(Collected data entries)

-------

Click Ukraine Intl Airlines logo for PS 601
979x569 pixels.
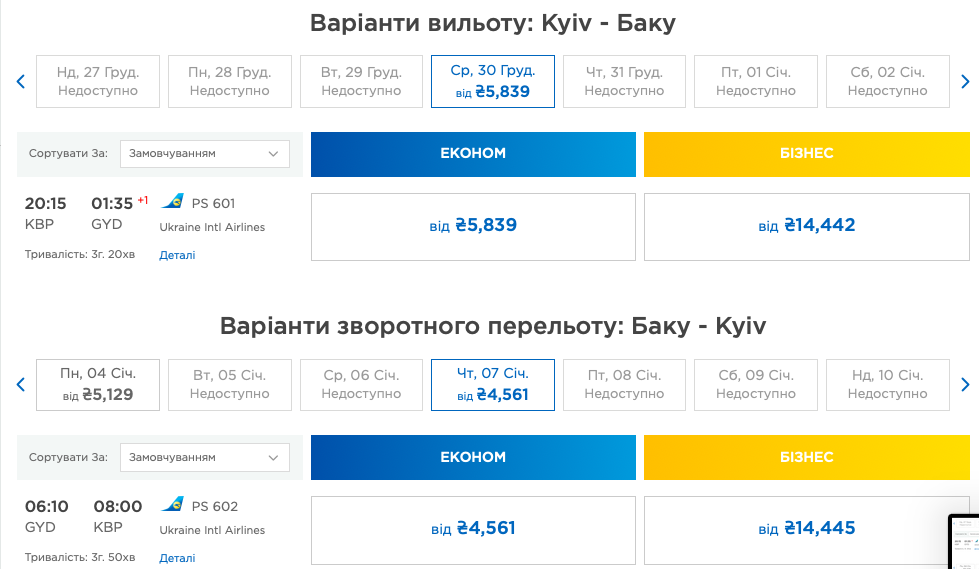172,202
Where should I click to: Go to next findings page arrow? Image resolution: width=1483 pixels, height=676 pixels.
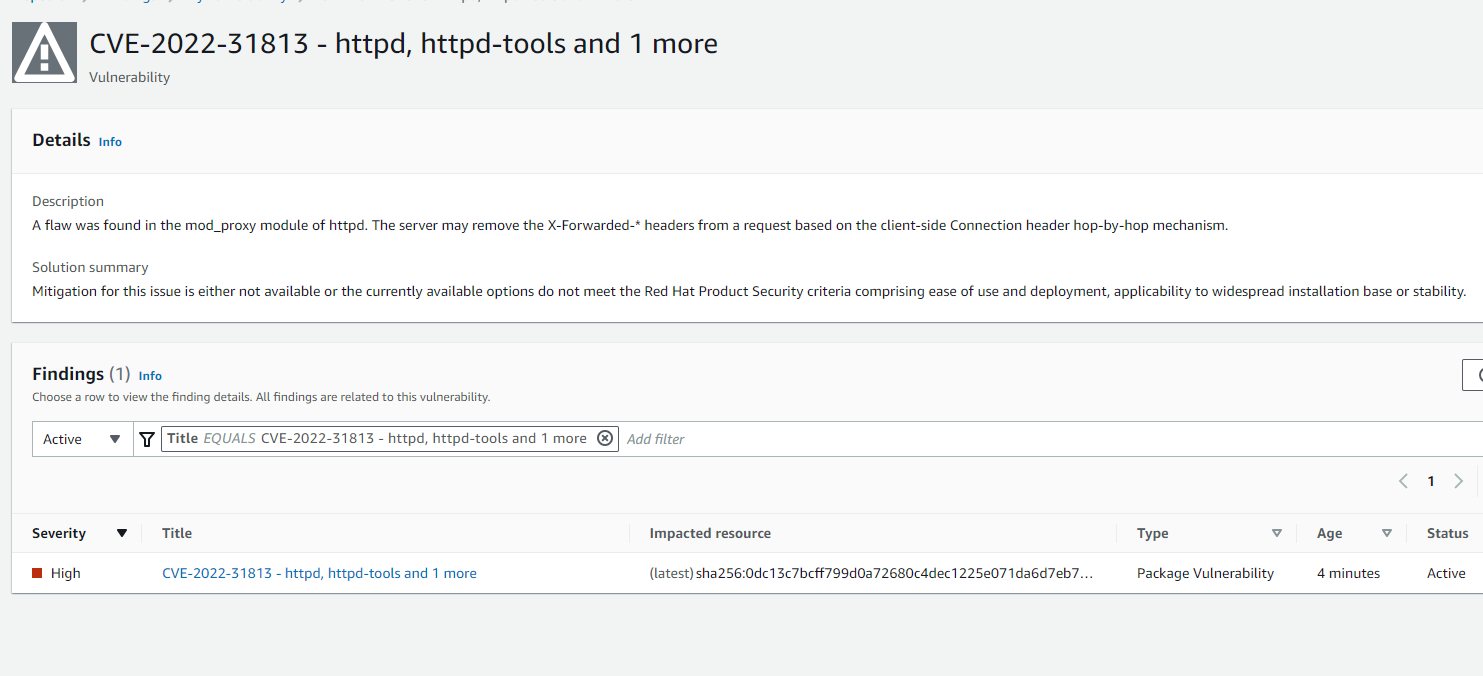tap(1458, 481)
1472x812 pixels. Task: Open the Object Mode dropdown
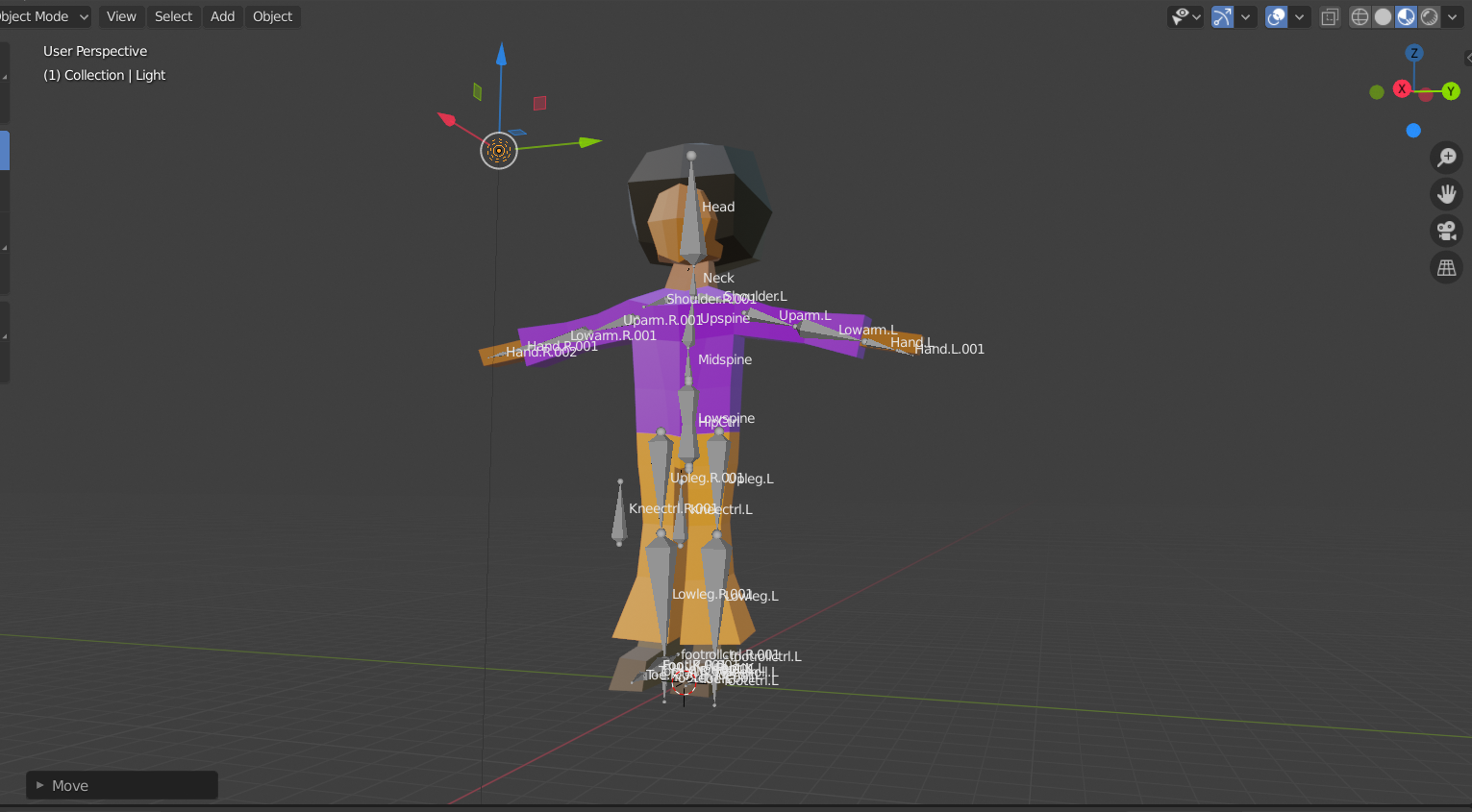click(43, 16)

-------

Can the entries above be repeated exactly, without their pictures?

[The answer]
Click Ukraine Intl Airlines logo for PS 601
979x569 pixels.
172,202
Where should I click to: Go to next findings page arrow? Image resolution: width=1483 pixels, height=676 pixels.
tap(1458, 481)
1472x812 pixels. Task: Open the Object Mode dropdown
click(43, 16)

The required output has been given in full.